This pushed out the weak and incompetent. The unworthy. To be a serious, hardcore PC gamer as a teenager was a badge of honor. It was something that awed your classmates and intimidated your friends’ parents.
The games themselves reflected this. Across the board, PC games were all, I mean 95%, dedicated to us, the special few that could manage them. Excepting the odd kid’s game, there were no games for women or girls. At all. And there were precious few for those of either sex older than 35.
Gaming was our thing. And make no mistake, we were powerful. So much so that Microsoft made Windows 95 with DOOM availability in mind.
God, I *loved* DOOM. It was chaos and carnage, but so perfectly executed. The levels were so clever and insidious. It rocked. It was almost addictive. No, it was addictive. DOOM was one of those games that pushed the “fight or flight” response expertly over and over again. You became hooked on the adrenalin rush like a junky. It was glorious.

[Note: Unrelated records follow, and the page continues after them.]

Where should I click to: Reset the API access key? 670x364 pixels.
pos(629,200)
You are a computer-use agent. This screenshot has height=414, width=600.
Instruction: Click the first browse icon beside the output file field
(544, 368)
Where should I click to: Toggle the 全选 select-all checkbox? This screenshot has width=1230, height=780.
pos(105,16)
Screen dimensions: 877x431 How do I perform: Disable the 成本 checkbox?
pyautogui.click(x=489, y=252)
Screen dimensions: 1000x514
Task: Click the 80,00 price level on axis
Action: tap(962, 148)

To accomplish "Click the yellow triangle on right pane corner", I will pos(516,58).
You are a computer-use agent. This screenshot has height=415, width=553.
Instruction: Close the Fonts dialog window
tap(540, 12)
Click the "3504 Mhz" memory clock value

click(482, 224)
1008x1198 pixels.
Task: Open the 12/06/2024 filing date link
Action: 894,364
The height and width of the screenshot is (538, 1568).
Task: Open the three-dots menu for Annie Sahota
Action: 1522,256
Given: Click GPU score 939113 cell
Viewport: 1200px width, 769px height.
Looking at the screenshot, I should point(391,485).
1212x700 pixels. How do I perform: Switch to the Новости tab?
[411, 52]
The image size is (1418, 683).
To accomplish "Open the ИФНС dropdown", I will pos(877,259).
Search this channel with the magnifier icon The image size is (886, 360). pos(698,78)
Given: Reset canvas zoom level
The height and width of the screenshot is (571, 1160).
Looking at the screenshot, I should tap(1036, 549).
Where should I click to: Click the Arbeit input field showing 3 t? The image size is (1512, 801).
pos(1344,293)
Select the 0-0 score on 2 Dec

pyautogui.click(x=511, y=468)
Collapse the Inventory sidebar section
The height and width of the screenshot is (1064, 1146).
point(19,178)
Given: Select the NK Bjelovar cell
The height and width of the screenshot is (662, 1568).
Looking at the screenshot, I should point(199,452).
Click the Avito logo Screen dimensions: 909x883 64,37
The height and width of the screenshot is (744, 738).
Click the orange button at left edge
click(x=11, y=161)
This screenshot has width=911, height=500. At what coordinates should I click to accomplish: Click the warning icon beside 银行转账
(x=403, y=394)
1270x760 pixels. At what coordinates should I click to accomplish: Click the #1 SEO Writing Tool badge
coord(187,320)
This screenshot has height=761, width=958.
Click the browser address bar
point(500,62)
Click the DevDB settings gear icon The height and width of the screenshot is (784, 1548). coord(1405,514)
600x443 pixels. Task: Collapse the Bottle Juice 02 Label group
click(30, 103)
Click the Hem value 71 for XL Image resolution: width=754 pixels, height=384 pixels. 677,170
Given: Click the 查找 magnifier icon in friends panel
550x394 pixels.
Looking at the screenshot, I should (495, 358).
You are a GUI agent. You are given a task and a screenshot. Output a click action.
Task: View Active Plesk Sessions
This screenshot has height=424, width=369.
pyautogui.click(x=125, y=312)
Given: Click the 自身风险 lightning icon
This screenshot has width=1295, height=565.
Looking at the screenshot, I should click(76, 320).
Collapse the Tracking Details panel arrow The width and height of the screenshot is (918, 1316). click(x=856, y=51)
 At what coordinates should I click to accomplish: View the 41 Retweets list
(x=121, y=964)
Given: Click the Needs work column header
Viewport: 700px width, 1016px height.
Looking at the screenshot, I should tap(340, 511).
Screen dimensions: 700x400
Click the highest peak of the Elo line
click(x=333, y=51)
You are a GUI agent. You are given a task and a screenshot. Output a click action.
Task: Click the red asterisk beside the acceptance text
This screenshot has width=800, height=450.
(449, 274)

And, truth be told, DOOM and it’s brethren were more respectable than games today, which seem to be insecure and frankly childish. Why do games today feel the need to award me “achievements” and “badges” for easy, meaningless things? Why do they always include a hand-holding tutorial? Why do games today, even the so-called “dark” ones, inundate me with flashy, candy colored special effects? Why are games today so simple? So short? So easy?
Fuck off, modern games. Give me something worthy or go home.
That the dark era came to an end when I left for college is fitting for me, I think. In a way it bookended my junior high / high school career. Wolfenstein was how I bonded with friends in Junior High, and Jeff Vogel’s extremely superlative Exile series was my own, personal Catcher in the Rye. Finding the rare Hellfire expansion to Diablo was my first great consumer accomplishment, and ownership of Quake was the passcode for entering my circle of friends in high school.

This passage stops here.